● **Aim of the exercise**:
In the text about the death of Clete Childs, what term does Caldwell Academy use for its high school?

● **Text provided**:
● ● ● ●

This morning at 5:30 AM, we were awakened by a phone call. It was a teacher from the school our kids attend-- Caldwell Academy. She advised that school was being cancelled today because a student from the school had been severely injured in a motor vehicle accident, and was medically unstable.
Forty-five minutes later, another teacher called. The young man, Clete Childs, had passed away.
Enormous grief enveloped the Caldwell community today as we learned more about the events of the previous evening. He had apparently been driving home after basketball practice and was struck by a drunk driver. He was taken to the trauma center at Baptist in Winston-Salem.
Clete was a junior in our Rhetoric School (Caldwell's term for high school). My family did not know this young man. But this was one of those instances in which the intersection of the various communities that we share can have such impact.
What added to our grief is the fact that Clete's dad is the pastor of Friendly Hills Presbyterian Church. I had the privilege of meeting Craig Childs on a couple of occasions during seminars at his church. This is a church that has helped strengthen the local Christian community beyond its own walls with its strong spiritual and intellectual tradition. My son had the opportunity to take a summer retreat with its youth group last summer.
Caldwell Academy is, in fact, heavily populated with families, staff and board members that come from several like-minded Presbyterian churches in Greensboro, many of whom helped organize and provide the vision and backbone for our school. Being at Caldwell has helped us connect with some of these folks, to our extraordinary benefit.
One member at Friendly Hills Presbyterian is the principal of our upper grades at Caldwell. He spent the entire time overnight at Baptist Hospital with his pastor and in close proximity to his dying student.
And Clete's contemporaries from the upper grades also pulled an all-nighter-- a prolonged prayer session together at the home of one of the students. They gathered at the school later today in memory of Clete even though it was technically closed.
And it was teachers-- yes, the teachers-- who called the school's parents early this morning before dawn, conveying the tragic news, and establishing a tone of reverence for the time that would follow. I was very proud of Caldwell today.
The injustice-- the utter unfairness-- of last night's events is not lost upon this community. It was a sobering reminder of every parent's nightmare. Clete's death speaks to us the transitory nature of our own existence. We are, in fact, merely dust even as we inflate the significance of our momentary circumstances.
But our confidence is in our belief that Clete's journey will take him to a special place-- a place of magnified delights and pleasures; of spectacular experiences and relationships; of unalloyed fulfillment; and of the unspeakable, awesome joy of seeing and being with God.
We are grateful for all that the Childs family and its larger church family have contributed locally, and what they have meant to us; and offer our deepest condolences in this hour of loss.

● ● ● ●

● **Data to examine**:
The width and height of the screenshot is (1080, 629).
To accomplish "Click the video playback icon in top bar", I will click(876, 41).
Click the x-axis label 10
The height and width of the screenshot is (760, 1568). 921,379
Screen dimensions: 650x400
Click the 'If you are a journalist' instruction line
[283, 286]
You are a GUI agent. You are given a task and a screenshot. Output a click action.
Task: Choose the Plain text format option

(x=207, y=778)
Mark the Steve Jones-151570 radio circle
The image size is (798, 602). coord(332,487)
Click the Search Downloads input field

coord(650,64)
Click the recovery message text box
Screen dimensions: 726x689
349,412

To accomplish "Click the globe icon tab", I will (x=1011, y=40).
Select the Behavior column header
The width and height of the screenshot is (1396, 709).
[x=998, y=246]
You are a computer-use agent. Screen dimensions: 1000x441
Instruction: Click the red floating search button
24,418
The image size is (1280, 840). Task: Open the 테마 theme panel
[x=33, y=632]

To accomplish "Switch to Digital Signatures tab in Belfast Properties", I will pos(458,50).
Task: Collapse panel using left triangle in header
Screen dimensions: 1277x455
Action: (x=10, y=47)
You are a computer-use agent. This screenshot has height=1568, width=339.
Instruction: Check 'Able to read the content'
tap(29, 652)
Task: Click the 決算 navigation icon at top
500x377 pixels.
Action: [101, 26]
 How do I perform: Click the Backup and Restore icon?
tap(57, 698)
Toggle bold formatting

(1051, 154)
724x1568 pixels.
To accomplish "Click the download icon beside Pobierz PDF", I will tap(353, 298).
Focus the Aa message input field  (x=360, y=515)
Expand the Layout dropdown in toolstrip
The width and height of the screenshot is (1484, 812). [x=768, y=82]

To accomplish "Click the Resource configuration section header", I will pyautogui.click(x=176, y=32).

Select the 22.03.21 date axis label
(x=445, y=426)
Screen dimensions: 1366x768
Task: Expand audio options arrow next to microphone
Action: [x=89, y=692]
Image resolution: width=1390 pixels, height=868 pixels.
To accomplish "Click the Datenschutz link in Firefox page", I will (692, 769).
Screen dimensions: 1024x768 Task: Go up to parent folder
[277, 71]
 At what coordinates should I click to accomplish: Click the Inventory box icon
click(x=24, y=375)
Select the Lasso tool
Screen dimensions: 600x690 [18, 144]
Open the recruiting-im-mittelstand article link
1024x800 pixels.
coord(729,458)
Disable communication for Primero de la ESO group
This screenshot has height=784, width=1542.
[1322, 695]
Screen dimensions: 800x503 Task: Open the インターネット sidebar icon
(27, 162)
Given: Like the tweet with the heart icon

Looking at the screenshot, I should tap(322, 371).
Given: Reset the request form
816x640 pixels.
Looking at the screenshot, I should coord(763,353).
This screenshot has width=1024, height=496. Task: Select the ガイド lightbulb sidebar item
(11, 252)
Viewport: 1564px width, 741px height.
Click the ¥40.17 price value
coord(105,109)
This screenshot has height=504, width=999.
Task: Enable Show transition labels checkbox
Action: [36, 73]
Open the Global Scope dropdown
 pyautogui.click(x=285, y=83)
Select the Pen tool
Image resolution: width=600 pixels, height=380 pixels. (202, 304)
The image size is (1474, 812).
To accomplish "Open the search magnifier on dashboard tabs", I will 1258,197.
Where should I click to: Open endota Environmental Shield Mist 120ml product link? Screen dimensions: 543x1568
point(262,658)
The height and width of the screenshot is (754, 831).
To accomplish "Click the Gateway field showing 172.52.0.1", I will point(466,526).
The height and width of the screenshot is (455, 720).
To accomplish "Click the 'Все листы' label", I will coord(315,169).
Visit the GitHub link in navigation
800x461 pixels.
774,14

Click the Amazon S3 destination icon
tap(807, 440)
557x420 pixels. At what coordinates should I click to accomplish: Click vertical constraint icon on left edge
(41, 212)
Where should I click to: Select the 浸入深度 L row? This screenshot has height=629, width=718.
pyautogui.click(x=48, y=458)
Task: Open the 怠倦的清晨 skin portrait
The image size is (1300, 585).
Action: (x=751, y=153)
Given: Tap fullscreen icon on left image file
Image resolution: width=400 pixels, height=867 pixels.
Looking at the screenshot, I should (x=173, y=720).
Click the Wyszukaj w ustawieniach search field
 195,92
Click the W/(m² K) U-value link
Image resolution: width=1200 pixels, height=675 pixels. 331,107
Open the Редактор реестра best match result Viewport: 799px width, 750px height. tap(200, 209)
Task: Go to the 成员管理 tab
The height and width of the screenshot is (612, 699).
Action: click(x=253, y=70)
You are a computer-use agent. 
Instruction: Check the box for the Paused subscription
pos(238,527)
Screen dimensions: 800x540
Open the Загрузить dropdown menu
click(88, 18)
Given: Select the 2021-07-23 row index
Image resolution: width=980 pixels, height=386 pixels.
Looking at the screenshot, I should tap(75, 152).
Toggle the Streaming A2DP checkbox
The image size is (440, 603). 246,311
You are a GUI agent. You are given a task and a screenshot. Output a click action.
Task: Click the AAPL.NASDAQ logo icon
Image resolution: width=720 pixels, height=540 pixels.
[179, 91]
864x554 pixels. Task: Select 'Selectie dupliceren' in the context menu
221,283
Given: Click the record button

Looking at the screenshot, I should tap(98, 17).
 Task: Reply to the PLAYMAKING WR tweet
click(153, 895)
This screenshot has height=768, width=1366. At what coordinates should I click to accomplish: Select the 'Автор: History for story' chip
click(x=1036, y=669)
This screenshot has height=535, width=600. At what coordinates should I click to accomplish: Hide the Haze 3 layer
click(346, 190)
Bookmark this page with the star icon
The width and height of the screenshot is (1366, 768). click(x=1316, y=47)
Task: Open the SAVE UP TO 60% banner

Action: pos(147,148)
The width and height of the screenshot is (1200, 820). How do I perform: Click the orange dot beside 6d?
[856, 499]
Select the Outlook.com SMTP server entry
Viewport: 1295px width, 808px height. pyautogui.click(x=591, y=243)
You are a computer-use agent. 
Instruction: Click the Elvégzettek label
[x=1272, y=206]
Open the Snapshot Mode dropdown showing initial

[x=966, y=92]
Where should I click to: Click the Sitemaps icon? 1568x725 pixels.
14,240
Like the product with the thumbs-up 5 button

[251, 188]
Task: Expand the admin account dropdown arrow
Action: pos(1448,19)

● ● ● ●

● **Response to this exercise**:
Rhetoric School